*** EXERCISE INPUTS Section Begins ***
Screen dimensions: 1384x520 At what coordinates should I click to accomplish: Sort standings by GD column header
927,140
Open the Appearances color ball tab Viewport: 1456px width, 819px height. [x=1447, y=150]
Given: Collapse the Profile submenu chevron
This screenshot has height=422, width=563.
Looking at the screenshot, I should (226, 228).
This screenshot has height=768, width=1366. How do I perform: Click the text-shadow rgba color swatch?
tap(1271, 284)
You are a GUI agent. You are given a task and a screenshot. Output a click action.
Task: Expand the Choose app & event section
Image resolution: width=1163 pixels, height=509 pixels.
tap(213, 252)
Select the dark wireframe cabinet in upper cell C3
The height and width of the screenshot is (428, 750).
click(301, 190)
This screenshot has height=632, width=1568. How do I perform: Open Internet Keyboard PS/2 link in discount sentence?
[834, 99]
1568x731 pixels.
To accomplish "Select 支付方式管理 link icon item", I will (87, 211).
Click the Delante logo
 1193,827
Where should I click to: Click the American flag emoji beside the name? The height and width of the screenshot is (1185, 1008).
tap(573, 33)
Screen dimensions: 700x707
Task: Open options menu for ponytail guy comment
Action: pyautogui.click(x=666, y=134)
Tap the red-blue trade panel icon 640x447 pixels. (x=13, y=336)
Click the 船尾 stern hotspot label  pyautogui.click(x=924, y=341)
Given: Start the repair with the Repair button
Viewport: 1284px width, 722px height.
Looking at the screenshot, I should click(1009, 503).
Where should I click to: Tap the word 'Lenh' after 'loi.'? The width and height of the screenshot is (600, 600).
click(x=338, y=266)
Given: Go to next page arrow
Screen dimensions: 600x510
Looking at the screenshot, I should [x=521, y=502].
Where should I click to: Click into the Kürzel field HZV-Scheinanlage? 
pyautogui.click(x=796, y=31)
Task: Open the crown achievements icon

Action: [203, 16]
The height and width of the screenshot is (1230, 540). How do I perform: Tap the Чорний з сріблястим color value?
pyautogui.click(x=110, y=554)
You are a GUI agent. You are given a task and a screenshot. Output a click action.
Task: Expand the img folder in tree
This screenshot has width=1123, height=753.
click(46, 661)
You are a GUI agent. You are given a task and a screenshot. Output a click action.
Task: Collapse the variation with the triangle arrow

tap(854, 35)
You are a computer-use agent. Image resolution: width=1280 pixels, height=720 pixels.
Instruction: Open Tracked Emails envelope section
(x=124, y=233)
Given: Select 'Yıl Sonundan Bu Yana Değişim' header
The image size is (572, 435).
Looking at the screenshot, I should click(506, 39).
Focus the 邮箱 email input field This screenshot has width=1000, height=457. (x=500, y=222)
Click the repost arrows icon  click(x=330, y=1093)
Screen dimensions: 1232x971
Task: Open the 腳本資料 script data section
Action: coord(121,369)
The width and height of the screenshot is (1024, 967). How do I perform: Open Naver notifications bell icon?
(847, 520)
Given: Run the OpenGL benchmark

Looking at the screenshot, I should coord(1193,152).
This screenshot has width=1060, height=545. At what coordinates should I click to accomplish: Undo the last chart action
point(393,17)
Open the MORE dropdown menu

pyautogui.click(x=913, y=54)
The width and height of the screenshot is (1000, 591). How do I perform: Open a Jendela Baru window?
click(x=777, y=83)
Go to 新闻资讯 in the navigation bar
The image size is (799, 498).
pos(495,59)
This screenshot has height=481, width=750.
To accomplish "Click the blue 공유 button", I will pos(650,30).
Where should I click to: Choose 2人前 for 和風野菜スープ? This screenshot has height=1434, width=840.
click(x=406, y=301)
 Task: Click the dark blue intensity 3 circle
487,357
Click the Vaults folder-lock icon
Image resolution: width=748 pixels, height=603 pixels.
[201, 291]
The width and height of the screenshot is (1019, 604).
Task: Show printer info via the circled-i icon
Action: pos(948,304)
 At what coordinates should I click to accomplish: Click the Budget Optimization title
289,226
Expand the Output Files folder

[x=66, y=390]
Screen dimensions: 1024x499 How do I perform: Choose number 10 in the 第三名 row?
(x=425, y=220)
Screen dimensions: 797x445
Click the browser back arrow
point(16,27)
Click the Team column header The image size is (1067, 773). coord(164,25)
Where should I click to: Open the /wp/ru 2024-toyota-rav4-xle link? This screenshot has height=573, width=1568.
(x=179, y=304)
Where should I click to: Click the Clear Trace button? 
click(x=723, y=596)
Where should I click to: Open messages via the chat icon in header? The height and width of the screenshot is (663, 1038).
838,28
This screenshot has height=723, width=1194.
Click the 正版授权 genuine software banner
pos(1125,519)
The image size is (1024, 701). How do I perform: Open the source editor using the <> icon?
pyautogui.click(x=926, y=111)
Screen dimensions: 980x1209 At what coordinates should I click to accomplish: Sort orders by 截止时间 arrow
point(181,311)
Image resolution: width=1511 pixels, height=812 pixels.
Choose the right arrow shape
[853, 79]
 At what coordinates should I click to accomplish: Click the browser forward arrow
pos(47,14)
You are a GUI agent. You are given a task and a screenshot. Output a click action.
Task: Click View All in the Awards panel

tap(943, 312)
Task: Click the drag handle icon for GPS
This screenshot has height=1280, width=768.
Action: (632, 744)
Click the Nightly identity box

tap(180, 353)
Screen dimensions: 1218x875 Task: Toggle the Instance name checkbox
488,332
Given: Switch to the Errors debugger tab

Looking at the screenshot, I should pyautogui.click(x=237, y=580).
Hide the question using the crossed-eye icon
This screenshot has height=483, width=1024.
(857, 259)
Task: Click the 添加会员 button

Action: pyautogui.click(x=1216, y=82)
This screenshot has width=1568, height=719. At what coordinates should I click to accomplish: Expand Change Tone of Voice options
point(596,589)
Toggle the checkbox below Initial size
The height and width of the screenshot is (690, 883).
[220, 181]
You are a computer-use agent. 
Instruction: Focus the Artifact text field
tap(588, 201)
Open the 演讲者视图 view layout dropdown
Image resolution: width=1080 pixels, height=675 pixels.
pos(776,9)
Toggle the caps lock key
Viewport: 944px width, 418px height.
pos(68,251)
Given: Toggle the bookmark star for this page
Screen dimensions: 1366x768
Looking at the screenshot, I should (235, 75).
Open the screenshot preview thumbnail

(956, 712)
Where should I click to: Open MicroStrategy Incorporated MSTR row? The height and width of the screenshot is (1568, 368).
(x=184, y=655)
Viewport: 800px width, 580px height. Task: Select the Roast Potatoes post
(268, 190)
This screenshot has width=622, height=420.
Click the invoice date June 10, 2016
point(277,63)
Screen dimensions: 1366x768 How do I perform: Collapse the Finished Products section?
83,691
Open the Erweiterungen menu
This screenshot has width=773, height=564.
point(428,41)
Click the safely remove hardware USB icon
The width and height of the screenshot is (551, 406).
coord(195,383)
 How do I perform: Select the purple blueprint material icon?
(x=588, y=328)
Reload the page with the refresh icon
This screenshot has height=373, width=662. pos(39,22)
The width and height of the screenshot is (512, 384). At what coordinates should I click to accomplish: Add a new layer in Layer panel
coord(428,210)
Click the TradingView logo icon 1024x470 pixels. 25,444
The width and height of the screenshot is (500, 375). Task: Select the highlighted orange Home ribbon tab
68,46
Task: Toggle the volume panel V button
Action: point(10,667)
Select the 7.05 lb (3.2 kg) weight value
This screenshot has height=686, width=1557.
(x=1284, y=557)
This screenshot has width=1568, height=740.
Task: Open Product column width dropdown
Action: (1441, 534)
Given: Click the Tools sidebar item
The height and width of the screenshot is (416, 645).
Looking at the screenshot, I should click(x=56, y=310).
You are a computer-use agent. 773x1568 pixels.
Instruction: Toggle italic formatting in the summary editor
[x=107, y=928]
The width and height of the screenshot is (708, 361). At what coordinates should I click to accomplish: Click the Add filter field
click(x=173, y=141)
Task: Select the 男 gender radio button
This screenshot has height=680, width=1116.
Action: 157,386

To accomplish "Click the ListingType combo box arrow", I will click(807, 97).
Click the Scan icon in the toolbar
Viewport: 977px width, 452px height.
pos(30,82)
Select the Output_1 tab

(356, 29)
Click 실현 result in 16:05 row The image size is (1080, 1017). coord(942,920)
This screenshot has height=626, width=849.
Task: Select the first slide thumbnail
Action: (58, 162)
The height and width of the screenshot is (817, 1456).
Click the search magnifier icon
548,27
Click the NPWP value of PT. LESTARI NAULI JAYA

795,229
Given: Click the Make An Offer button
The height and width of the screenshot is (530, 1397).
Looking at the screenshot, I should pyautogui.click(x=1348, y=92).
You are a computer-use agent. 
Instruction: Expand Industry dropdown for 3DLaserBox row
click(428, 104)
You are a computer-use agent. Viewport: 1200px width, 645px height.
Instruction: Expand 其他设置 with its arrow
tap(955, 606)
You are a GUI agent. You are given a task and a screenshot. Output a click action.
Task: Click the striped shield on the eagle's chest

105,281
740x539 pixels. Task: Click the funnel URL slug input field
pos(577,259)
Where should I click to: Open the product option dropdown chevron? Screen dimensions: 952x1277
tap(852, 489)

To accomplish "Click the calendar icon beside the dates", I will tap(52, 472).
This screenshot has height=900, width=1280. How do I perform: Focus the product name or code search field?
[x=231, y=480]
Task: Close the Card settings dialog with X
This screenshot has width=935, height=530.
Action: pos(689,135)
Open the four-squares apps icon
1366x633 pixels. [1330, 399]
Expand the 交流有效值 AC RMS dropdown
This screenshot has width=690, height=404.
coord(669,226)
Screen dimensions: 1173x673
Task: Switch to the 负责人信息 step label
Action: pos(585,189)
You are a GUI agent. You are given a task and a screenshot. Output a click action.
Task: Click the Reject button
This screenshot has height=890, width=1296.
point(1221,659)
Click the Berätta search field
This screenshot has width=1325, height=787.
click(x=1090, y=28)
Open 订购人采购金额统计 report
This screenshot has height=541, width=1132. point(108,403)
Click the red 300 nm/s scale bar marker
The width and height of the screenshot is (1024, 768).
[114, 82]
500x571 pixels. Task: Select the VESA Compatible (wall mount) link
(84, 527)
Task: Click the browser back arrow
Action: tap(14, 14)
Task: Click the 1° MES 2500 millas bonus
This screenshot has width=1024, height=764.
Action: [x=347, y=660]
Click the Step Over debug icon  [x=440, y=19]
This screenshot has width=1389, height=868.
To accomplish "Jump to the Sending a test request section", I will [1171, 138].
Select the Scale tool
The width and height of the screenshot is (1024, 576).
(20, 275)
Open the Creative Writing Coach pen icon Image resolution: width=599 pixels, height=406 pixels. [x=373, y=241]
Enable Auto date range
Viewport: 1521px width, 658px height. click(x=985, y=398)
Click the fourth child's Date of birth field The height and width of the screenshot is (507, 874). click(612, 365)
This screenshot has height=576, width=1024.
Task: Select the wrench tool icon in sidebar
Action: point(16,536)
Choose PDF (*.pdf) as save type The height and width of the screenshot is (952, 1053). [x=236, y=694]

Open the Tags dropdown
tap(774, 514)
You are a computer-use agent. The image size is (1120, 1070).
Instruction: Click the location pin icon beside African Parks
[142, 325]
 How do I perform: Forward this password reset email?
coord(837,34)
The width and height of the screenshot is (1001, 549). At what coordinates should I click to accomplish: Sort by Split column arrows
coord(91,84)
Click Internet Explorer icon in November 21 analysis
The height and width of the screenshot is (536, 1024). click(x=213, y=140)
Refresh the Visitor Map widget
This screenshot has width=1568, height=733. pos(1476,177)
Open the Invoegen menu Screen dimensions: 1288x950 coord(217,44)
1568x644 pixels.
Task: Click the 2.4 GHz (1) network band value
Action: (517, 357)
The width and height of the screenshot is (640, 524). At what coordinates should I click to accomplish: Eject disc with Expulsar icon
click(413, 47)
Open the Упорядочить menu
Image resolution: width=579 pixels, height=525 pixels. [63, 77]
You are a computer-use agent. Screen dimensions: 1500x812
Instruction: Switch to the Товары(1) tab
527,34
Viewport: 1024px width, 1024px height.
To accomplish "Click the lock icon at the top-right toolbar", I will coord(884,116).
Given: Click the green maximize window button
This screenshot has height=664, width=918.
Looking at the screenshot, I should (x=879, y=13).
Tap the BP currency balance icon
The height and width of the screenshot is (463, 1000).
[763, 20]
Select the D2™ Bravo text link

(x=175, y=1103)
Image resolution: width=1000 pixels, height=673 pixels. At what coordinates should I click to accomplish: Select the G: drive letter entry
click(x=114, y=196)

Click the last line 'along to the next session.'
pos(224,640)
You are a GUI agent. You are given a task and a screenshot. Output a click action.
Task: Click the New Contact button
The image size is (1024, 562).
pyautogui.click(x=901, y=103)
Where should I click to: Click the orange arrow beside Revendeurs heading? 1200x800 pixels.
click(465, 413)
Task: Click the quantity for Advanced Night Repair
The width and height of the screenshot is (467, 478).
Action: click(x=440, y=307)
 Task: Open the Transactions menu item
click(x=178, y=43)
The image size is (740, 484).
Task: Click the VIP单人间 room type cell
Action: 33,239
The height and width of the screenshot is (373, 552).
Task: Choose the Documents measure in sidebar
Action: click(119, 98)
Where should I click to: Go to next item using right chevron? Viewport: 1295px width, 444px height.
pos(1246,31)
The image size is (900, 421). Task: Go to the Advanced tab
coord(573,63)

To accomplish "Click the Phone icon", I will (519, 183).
*** EXERCISE INPUTS Section Ends ***
■ **REQUIRED ACTION**
How many lines in the entries above include the string "toolbar"? Answer with the number only.

■ **EXERCISE SOLUTION**
2